**Stored items:**
===
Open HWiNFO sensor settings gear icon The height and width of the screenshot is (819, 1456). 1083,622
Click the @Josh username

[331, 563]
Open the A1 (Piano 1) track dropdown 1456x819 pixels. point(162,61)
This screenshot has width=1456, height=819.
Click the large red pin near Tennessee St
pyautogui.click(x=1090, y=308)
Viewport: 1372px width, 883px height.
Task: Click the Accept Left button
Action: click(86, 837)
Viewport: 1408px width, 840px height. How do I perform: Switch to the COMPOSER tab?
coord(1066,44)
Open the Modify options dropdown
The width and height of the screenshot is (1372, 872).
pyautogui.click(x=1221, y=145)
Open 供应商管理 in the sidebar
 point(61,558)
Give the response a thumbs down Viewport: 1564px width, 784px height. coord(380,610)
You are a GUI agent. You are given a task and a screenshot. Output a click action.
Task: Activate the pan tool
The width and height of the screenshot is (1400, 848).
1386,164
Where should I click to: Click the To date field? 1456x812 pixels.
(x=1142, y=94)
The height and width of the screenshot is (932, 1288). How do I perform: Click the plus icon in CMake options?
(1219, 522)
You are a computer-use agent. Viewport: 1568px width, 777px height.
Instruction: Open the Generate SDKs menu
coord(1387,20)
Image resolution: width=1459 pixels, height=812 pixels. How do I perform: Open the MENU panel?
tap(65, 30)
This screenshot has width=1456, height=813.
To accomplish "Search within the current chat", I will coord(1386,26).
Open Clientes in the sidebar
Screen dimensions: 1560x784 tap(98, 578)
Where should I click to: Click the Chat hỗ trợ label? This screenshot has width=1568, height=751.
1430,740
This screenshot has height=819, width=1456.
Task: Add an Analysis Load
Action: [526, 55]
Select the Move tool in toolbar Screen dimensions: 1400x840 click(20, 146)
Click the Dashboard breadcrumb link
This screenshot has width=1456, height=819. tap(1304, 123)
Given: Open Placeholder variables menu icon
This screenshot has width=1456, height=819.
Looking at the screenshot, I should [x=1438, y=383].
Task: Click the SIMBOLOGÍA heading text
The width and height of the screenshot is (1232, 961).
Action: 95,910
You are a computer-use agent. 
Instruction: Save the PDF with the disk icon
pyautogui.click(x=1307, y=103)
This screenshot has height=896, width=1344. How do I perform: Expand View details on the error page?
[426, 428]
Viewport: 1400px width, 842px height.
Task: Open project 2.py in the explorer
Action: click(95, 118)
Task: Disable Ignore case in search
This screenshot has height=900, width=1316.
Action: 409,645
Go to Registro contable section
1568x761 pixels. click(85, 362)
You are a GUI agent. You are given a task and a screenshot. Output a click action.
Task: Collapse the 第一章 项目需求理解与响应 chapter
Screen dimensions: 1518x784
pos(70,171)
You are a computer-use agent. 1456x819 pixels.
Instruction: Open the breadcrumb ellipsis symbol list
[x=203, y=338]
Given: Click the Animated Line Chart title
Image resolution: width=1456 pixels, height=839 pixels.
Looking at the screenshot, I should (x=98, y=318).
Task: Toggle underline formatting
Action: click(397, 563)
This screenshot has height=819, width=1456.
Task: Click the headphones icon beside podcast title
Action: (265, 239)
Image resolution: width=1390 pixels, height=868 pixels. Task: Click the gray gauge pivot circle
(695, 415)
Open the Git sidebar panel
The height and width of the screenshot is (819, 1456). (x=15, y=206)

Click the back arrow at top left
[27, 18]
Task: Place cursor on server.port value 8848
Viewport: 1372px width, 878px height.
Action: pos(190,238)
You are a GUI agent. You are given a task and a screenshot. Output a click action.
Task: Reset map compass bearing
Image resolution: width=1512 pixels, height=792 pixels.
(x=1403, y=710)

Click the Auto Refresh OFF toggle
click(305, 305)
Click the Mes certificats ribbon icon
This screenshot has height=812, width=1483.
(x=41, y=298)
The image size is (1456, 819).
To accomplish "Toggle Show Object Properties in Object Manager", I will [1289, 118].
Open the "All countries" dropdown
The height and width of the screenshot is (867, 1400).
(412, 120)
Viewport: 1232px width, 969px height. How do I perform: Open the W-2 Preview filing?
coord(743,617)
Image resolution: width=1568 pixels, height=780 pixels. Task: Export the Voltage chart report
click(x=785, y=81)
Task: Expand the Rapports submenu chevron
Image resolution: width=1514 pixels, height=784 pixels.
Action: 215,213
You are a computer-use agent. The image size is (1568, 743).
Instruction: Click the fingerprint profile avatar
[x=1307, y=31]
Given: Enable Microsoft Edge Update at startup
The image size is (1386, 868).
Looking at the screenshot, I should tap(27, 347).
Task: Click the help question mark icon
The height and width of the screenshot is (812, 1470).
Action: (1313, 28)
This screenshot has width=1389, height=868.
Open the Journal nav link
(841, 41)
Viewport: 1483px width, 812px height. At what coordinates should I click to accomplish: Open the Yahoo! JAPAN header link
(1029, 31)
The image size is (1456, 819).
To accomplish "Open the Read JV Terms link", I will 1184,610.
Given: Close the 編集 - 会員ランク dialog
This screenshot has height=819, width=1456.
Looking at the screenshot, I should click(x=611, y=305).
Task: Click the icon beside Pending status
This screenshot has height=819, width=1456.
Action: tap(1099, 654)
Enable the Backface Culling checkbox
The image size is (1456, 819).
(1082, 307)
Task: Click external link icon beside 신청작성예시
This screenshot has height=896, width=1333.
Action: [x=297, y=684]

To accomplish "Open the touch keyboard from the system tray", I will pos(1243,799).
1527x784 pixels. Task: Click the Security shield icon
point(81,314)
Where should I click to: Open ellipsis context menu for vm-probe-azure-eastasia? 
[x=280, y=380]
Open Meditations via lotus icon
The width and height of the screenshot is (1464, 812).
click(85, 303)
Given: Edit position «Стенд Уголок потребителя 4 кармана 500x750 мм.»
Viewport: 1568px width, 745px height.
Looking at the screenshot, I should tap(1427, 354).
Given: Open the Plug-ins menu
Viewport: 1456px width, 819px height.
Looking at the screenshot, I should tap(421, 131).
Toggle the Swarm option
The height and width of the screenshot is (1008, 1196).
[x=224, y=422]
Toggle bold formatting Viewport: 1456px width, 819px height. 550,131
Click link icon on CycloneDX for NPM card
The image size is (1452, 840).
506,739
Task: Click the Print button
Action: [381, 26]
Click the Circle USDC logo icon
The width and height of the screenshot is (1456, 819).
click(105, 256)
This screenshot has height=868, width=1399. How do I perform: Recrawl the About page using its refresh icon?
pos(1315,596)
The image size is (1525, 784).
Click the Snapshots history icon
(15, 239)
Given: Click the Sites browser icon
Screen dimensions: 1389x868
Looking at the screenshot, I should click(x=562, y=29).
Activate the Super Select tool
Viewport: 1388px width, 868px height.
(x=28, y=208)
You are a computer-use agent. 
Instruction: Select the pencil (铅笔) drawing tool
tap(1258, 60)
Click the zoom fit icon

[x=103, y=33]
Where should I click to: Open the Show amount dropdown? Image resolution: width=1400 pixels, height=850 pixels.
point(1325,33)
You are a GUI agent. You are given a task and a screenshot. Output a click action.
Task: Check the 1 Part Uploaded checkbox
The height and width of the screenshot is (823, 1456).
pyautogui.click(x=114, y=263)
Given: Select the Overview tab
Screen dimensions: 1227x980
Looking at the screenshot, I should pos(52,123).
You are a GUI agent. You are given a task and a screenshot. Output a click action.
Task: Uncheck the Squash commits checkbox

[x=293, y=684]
===
Every entry above, from first to last, should be repeated exactly.

**SOLUTION TO THE EXERCISE:**
Open HWiNFO sensor settings gear icon The height and width of the screenshot is (819, 1456). 1083,622
Click the @Josh username

[331, 563]
Open the A1 (Piano 1) track dropdown 1456x819 pixels. point(162,61)
This screenshot has width=1456, height=819.
Click the large red pin near Tennessee St
pyautogui.click(x=1090, y=308)
Viewport: 1372px width, 883px height.
Task: Click the Accept Left button
Action: click(86, 837)
Viewport: 1408px width, 840px height. How do I perform: Switch to the COMPOSER tab?
coord(1066,44)
Open the Modify options dropdown
The width and height of the screenshot is (1372, 872).
pyautogui.click(x=1221, y=145)
Open 供应商管理 in the sidebar
 point(61,558)
Give the response a thumbs down Viewport: 1564px width, 784px height. coord(380,610)
You are a GUI agent. You are given a task and a screenshot. Output a click action.
Task: Activate the pan tool
The width and height of the screenshot is (1400, 848).
1386,164
Where should I click to: Click the To date field? 1456x812 pixels.
(x=1142, y=94)
The height and width of the screenshot is (932, 1288). How do I perform: Click the plus icon in CMake options?
(1219, 522)
You are a computer-use agent. Viewport: 1568px width, 777px height.
Instruction: Open the Generate SDKs menu
coord(1387,20)
Image resolution: width=1459 pixels, height=812 pixels. How do I perform: Open the MENU panel?
tap(65, 30)
This screenshot has width=1456, height=813.
To accomplish "Search within the current chat", I will coord(1386,26).
Open Clientes in the sidebar
Screen dimensions: 1560x784 tap(98, 578)
Where should I click to: Click the Chat hỗ trợ label? This screenshot has width=1568, height=751.
1430,740
This screenshot has height=819, width=1456.
Task: Add an Analysis Load
Action: [526, 55]
Select the Move tool in toolbar Screen dimensions: 1400x840 click(20, 146)
Click the Dashboard breadcrumb link
This screenshot has width=1456, height=819. tap(1304, 123)
Given: Open Placeholder variables menu icon
This screenshot has width=1456, height=819.
Looking at the screenshot, I should [x=1438, y=383].
Task: Click the SIMBOLOGÍA heading text
The width and height of the screenshot is (1232, 961).
Action: 95,910
You are a computer-use agent. 
Instruction: Save the PDF with the disk icon
pyautogui.click(x=1307, y=103)
This screenshot has height=896, width=1344. How do I perform: Expand View details on the error page?
[426, 428]
Viewport: 1400px width, 842px height.
Task: Open project 2.py in the explorer
Action: click(95, 118)
Task: Disable Ignore case in search
This screenshot has height=900, width=1316.
Action: 409,645
Go to Registro contable section
1568x761 pixels. click(85, 362)
You are a GUI agent. You are given a task and a screenshot. Output a click action.
Task: Collapse the 第一章 项目需求理解与响应 chapter
Screen dimensions: 1518x784
pos(70,171)
You are a computer-use agent. 1456x819 pixels.
Instruction: Open the breadcrumb ellipsis symbol list
[x=203, y=338]
Given: Click the Animated Line Chart title
Image resolution: width=1456 pixels, height=839 pixels.
Looking at the screenshot, I should (x=98, y=318).
Task: Toggle underline formatting
Action: click(397, 563)
This screenshot has height=819, width=1456.
Task: Click the headphones icon beside podcast title
Action: (265, 239)
Image resolution: width=1390 pixels, height=868 pixels. Task: Click the gray gauge pivot circle
(695, 415)
Open the Git sidebar panel
The height and width of the screenshot is (819, 1456). (x=15, y=206)

Click the back arrow at top left
[27, 18]
Task: Place cursor on server.port value 8848
Viewport: 1372px width, 878px height.
Action: pos(190,238)
You are a GUI agent. You are given a task and a screenshot. Output a click action.
Task: Reset map compass bearing
Image resolution: width=1512 pixels, height=792 pixels.
(x=1403, y=710)

Click the Auto Refresh OFF toggle
click(305, 305)
Click the Mes certificats ribbon icon
This screenshot has height=812, width=1483.
(x=41, y=298)
The image size is (1456, 819).
To accomplish "Toggle Show Object Properties in Object Manager", I will [1289, 118].
Open the "All countries" dropdown
The height and width of the screenshot is (867, 1400).
(412, 120)
Viewport: 1232px width, 969px height. How do I perform: Open the W-2 Preview filing?
coord(743,617)
Image resolution: width=1568 pixels, height=780 pixels. Task: Export the Voltage chart report
click(x=785, y=81)
Task: Expand the Rapports submenu chevron
Image resolution: width=1514 pixels, height=784 pixels.
Action: 215,213
You are a computer-use agent. The image size is (1568, 743).
Instruction: Click the fingerprint profile avatar
[x=1307, y=31]
Given: Enable Microsoft Edge Update at startup
The image size is (1386, 868).
Looking at the screenshot, I should tap(27, 347).
Task: Click the help question mark icon
The height and width of the screenshot is (812, 1470).
Action: (1313, 28)
This screenshot has width=1389, height=868.
Open the Journal nav link
(841, 41)
Viewport: 1483px width, 812px height. At what coordinates should I click to accomplish: Open the Yahoo! JAPAN header link
(1029, 31)
The image size is (1456, 819).
To accomplish "Open the Read JV Terms link", I will 1184,610.
Given: Close the 編集 - 会員ランク dialog
This screenshot has height=819, width=1456.
Looking at the screenshot, I should click(x=611, y=305).
Task: Click the icon beside Pending status
This screenshot has height=819, width=1456.
Action: tap(1099, 654)
Enable the Backface Culling checkbox
The image size is (1456, 819).
(1082, 307)
Task: Click external link icon beside 신청작성예시
This screenshot has height=896, width=1333.
Action: [x=297, y=684]

To accomplish "Open the touch keyboard from the system tray", I will pos(1243,799).
1527x784 pixels. Task: Click the Security shield icon
point(81,314)
Where should I click to: Open ellipsis context menu for vm-probe-azure-eastasia? 
[x=280, y=380]
Open Meditations via lotus icon
The width and height of the screenshot is (1464, 812).
click(85, 303)
Given: Edit position «Стенд Уголок потребителя 4 кармана 500x750 мм.»
Viewport: 1568px width, 745px height.
Looking at the screenshot, I should tap(1427, 354).
Given: Open the Plug-ins menu
Viewport: 1456px width, 819px height.
Looking at the screenshot, I should tap(421, 131).
Toggle the Swarm option
The height and width of the screenshot is (1008, 1196).
[x=224, y=422]
Toggle bold formatting Viewport: 1456px width, 819px height. 550,131
Click link icon on CycloneDX for NPM card
The image size is (1452, 840).
506,739
Task: Click the Print button
Action: [381, 26]
Click the Circle USDC logo icon
The width and height of the screenshot is (1456, 819).
click(105, 256)
This screenshot has height=868, width=1399. How do I perform: Recrawl the About page using its refresh icon?
pos(1315,596)
The image size is (1525, 784).
Click the Snapshots history icon
(15, 239)
Given: Click the Sites browser icon
Screen dimensions: 1389x868
Looking at the screenshot, I should click(x=562, y=29).
Activate the Super Select tool
Viewport: 1388px width, 868px height.
(x=28, y=208)
You are a computer-use agent. 
Instruction: Select the pencil (铅笔) drawing tool
tap(1258, 60)
Click the zoom fit icon

[x=103, y=33]
Where should I click to: Open the Show amount dropdown? Image resolution: width=1400 pixels, height=850 pixels.
point(1325,33)
You are a GUI agent. You are given a task and a screenshot. Output a click action.
Task: Check the 1 Part Uploaded checkbox
The height and width of the screenshot is (823, 1456).
pyautogui.click(x=114, y=263)
Given: Select the Overview tab
Screen dimensions: 1227x980
Looking at the screenshot, I should pos(52,123).
You are a GUI agent. You are given a task and a screenshot. Output a click action.
Task: Uncheck the Squash commits checkbox

[x=293, y=684]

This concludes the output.